__The problem__
Check each line of the data below for the string "bien", then report how many lines have it and nothing else.

<<<<

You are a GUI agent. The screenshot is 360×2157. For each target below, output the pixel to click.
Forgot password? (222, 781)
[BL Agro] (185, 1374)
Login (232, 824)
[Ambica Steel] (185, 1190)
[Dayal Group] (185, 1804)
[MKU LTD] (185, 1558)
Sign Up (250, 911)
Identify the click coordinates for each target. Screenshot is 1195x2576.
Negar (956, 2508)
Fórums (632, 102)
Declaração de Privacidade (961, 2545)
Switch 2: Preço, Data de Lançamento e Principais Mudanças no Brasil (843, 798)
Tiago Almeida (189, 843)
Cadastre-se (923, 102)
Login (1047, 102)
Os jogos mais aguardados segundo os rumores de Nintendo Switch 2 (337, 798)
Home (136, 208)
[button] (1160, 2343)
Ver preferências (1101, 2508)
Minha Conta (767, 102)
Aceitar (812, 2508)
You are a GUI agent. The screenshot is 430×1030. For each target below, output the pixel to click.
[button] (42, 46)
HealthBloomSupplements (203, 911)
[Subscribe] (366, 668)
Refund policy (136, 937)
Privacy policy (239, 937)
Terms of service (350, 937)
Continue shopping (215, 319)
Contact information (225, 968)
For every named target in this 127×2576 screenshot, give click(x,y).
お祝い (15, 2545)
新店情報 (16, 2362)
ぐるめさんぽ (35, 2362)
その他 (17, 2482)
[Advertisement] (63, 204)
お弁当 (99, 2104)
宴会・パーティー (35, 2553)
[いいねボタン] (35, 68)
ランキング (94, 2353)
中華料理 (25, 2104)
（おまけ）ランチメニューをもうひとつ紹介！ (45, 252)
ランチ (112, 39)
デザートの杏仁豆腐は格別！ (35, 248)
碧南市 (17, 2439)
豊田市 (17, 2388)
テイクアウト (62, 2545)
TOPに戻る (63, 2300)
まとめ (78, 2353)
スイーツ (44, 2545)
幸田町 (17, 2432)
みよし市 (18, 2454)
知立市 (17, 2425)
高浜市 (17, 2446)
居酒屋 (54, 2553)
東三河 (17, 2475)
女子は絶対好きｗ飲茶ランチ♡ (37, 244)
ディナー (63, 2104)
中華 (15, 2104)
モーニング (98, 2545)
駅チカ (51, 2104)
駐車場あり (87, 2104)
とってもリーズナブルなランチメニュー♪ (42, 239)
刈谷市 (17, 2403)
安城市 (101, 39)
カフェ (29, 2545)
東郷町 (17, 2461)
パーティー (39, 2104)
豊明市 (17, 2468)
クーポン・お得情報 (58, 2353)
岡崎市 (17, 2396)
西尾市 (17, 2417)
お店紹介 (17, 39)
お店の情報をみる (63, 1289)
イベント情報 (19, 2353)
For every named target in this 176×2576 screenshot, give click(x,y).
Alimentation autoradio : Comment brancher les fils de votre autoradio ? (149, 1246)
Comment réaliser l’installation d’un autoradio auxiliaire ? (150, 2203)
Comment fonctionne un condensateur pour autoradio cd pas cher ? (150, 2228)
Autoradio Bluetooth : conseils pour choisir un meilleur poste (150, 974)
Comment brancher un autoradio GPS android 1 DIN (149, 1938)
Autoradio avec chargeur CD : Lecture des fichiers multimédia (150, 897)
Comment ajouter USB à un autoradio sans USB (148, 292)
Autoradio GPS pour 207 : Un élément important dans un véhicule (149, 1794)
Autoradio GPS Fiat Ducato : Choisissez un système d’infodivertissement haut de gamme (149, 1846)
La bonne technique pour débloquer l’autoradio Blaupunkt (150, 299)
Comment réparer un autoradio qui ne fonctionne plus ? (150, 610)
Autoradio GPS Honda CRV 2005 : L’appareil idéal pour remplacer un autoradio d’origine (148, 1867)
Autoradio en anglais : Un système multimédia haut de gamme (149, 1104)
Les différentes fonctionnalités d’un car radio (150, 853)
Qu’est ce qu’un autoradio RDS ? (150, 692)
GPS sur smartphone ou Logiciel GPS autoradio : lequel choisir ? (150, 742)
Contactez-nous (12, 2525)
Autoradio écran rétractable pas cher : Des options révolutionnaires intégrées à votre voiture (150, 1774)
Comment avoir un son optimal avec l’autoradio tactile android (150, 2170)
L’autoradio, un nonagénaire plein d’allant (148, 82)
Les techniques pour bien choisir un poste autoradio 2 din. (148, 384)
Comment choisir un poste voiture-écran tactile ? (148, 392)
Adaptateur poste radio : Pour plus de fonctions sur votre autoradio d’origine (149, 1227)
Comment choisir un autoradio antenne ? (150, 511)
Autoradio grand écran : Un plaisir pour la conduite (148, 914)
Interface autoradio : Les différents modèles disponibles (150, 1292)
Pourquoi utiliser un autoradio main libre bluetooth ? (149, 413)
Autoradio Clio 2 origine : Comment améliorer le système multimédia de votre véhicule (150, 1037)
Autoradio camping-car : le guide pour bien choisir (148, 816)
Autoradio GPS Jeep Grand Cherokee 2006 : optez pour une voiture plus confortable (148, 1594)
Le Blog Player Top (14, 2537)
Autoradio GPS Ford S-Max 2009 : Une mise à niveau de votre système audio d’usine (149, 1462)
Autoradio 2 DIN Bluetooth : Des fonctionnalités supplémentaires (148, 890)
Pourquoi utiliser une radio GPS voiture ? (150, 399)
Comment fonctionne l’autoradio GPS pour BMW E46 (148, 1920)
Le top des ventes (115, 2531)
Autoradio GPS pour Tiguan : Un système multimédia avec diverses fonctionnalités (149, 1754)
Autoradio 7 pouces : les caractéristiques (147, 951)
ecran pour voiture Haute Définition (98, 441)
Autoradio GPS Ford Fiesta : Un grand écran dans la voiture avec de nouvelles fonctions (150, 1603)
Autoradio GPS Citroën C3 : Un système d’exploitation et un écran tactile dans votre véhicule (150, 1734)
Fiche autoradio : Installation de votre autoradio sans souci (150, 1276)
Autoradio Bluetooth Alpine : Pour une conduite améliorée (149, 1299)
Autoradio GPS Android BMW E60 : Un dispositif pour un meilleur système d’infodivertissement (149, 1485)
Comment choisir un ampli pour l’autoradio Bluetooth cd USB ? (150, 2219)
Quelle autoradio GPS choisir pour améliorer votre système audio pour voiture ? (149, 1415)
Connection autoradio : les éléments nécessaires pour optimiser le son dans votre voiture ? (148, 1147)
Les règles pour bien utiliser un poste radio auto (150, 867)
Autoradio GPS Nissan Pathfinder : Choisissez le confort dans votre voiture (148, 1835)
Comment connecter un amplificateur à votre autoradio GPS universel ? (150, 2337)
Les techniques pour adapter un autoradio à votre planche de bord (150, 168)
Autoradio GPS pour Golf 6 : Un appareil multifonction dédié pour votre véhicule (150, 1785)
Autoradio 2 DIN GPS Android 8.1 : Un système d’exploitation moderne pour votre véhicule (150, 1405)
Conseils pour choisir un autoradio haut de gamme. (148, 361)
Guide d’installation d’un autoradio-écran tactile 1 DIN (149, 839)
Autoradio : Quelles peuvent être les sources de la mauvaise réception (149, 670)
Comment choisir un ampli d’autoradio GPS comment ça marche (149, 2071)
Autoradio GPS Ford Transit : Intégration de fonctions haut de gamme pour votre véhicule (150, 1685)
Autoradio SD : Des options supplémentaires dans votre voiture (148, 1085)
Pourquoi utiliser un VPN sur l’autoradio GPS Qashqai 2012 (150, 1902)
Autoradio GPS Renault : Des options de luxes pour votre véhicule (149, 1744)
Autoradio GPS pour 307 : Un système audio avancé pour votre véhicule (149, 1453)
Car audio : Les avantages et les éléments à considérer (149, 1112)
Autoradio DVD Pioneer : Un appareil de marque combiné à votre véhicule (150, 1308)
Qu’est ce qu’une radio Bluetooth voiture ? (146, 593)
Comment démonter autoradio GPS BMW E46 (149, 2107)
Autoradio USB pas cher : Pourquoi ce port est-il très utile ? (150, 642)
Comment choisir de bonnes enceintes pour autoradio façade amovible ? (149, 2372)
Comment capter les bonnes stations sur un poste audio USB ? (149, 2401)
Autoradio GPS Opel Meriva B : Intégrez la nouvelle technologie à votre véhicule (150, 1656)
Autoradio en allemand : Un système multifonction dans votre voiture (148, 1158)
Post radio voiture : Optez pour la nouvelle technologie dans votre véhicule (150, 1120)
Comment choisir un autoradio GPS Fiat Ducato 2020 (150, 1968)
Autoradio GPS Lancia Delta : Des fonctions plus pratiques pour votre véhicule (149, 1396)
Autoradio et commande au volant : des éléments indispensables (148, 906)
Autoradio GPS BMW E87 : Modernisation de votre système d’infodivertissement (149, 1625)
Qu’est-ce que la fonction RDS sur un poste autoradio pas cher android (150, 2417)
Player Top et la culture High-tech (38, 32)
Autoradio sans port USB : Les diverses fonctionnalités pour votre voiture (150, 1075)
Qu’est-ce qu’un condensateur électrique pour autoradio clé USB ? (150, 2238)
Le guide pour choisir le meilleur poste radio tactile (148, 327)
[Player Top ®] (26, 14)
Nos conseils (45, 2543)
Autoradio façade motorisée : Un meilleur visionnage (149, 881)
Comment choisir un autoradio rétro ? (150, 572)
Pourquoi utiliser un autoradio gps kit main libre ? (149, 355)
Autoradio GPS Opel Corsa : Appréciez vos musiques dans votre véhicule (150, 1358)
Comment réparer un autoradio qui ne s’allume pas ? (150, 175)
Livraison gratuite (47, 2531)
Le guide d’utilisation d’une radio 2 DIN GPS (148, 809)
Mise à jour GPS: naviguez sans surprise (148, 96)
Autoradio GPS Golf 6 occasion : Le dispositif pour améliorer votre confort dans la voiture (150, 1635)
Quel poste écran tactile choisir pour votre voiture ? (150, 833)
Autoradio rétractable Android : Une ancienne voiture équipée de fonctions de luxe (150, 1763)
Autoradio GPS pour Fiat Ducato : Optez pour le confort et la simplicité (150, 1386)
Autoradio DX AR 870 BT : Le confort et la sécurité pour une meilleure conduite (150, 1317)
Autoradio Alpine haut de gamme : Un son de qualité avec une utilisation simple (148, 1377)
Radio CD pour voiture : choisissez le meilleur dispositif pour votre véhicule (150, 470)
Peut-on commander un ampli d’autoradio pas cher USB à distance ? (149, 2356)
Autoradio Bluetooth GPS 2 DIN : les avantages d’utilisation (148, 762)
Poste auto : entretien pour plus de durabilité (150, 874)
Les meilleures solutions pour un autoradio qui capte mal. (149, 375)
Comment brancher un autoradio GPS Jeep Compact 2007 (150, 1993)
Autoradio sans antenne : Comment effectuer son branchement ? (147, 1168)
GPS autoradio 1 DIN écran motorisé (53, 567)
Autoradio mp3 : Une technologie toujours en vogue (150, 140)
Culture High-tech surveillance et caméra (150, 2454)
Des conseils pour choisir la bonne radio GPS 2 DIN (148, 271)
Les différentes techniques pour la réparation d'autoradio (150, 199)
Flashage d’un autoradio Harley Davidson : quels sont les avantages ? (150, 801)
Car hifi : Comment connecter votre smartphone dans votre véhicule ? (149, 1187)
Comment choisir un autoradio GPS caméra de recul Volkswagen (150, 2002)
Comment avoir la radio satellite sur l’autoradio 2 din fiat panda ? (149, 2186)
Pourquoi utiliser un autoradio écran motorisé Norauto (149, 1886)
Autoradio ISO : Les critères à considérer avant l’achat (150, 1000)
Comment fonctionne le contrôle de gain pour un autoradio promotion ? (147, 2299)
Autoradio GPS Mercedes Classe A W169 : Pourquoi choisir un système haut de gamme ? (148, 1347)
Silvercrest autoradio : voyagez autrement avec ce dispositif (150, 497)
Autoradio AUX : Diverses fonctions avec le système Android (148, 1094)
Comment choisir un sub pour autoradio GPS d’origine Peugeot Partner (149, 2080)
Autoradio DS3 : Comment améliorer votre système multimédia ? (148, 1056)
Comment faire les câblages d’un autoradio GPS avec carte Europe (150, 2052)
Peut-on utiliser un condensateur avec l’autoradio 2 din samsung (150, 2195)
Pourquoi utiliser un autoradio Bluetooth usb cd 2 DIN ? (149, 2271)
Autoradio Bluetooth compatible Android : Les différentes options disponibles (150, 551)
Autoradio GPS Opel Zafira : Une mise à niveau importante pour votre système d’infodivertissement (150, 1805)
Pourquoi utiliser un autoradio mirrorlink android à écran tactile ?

>>>>

__Output__
3